Prof. Elliot Smith has frankly stated that his reconstruction is not, in the strict sense of the word, a cranial cast–a cast taken from the interior of a reconstructed skull; it is a reconstruction built up–as the original brain cast must have been–from impressions taken from the inner or cerebral aspect of the cranial bones. To test such a brain reconstruction the actual fragments of the

Fig. 1.–Tracing of Prof. Elliot Smith’s reconstruction of the brain-case with certa in addition. (Half nat. size.)

skull must be placed over the corresponding parts of the brain cast. When that is done it is at once seen that in securing a symmetry of the brain hemispheres the corresponding parts of the skull are thrown somewhat out of position. On the tracing of the reconstruction (Fig. 1) I have drawn a line, xy , across corresponding angles of the parietal bones. That of the right side is a centimetre higher than on the left; on the right side the lambdoid suture passes outside the 50 mm. vertical line; on the left it stops short of that line.












Fig. 2.– Tracing of the right fragment of the parietal (Piltdown) fragment (broken line) superimposed on the right bone (continuous line). (Half nat. size.)


It may be questioned if the hinder, lower angle of the parietal bones do correspond.
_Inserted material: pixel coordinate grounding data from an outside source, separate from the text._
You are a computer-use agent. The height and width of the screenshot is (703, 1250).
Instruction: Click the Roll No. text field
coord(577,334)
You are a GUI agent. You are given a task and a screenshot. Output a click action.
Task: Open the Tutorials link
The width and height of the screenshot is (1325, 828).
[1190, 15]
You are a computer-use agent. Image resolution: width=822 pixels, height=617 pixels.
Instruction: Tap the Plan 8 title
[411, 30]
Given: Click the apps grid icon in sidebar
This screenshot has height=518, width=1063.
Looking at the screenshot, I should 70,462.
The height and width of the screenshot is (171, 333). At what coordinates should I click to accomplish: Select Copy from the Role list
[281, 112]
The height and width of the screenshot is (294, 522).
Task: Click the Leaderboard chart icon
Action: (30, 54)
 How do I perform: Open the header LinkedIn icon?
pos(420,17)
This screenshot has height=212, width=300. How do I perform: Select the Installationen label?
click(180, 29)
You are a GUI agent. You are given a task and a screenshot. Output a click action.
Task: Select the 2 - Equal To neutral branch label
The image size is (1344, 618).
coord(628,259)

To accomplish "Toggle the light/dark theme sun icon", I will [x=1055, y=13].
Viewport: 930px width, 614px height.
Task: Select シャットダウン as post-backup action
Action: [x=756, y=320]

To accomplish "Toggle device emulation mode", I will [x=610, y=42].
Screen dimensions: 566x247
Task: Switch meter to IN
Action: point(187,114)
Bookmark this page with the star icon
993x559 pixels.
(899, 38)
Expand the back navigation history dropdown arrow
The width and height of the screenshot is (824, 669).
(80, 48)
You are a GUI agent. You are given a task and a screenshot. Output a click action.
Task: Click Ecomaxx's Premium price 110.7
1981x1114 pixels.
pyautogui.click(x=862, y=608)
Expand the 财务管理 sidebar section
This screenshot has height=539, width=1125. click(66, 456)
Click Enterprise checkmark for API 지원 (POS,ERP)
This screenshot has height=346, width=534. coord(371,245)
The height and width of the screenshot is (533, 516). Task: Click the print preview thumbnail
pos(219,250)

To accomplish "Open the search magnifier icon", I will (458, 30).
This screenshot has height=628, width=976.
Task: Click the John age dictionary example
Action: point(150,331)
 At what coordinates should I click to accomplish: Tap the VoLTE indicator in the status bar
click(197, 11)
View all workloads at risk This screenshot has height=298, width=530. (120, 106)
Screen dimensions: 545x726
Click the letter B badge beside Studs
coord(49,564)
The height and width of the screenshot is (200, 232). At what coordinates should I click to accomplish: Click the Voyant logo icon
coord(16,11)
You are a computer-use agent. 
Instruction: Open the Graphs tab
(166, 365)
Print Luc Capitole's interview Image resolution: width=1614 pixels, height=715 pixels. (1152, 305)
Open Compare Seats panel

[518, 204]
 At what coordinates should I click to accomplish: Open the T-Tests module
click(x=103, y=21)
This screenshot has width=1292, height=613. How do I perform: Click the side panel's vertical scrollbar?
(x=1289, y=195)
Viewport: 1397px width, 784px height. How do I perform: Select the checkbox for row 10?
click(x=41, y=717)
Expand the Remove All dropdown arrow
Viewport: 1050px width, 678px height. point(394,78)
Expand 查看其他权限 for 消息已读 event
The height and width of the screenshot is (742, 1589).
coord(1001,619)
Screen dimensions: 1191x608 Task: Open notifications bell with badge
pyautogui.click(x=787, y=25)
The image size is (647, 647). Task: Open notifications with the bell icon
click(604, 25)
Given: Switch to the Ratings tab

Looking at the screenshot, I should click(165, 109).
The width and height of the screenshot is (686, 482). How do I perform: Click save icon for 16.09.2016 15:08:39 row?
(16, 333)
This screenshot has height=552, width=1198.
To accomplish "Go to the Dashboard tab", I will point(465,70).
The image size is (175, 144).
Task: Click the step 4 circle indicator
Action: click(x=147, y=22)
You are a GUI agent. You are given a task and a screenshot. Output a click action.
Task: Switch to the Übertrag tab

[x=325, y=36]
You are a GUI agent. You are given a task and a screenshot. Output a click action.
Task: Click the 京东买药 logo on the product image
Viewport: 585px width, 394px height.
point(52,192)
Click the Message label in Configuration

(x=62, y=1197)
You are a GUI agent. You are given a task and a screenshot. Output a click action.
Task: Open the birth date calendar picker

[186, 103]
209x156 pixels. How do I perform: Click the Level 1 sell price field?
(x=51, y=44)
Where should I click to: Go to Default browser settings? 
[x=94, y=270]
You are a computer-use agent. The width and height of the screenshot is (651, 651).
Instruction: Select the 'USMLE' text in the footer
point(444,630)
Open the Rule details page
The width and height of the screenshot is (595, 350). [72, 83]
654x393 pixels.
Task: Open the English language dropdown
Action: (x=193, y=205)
That was the very first point I set out to determine when I found there was such a discrepancy between the size of the Piltdown cranial fragments and the brain capacity which Dr. Smith Woodward had ascribed to the earliest known form of man. That is the first step which has to be taken. In Fig. 2 [346] I give drawings representing the corresponding parts of these two bones. The determination is not difficult; in each bone, enough of the lower border is preserved to guide one with certainty to the identification of right and left parts. In both sides the lower hinder angle of the parietal bone is broken away, but although not fractured in exactly the same manner, the lowest point in both cases may be taken as in strict correspondence. In this reconstruction then the lower border of the right parietal occupies a position nearly half an inch higher on the right than on the left side. I think that discrepancy must be due to an error in reconstruction.

I have not entered into a discussion on the markings which indicate the middle line of the skull for this reason. A very considerable experience in attempting to reconstruct ancient and modern skulls from fragments has convinced me that if a wrong bearing is taken–if one misidentifies any point in the middle line–unless it be a very slight error, that misidentification will find the reconstructor out, and his task will be brought to a halt by the development of a degree of asymmetry. If, on the other hand, points are rightly recognised–often if has to be by repeated experiment–then the parts fit easily together, provided there is a sufficiency of them, and in the case of Piltdown there is an ample sufficiency. I look upon the problem of rightly reconstructing a skull as similar to that of replacing the fragments of a broken vase of symmetrical design. Given the fragments of the greater part of one half and a part of the other, there cannot be two reconstructions. All the parts may be got together, except one fragment. The remaining fragment is evidence that the task has not been accomplished. I know very well that my friend Prof. Elliot Smith is searching for a true representation of the brain-state of the very earliest human form that can claim any relationship to modern men; I hope I may claim the same spirit for myself. I also admit that he has gone a considerable way towards what, in my opinion, must have been the original form. The points on which we disagree are now apparent, and I am content, having had an opportunity of presenting my case, to leave the final decision to the future.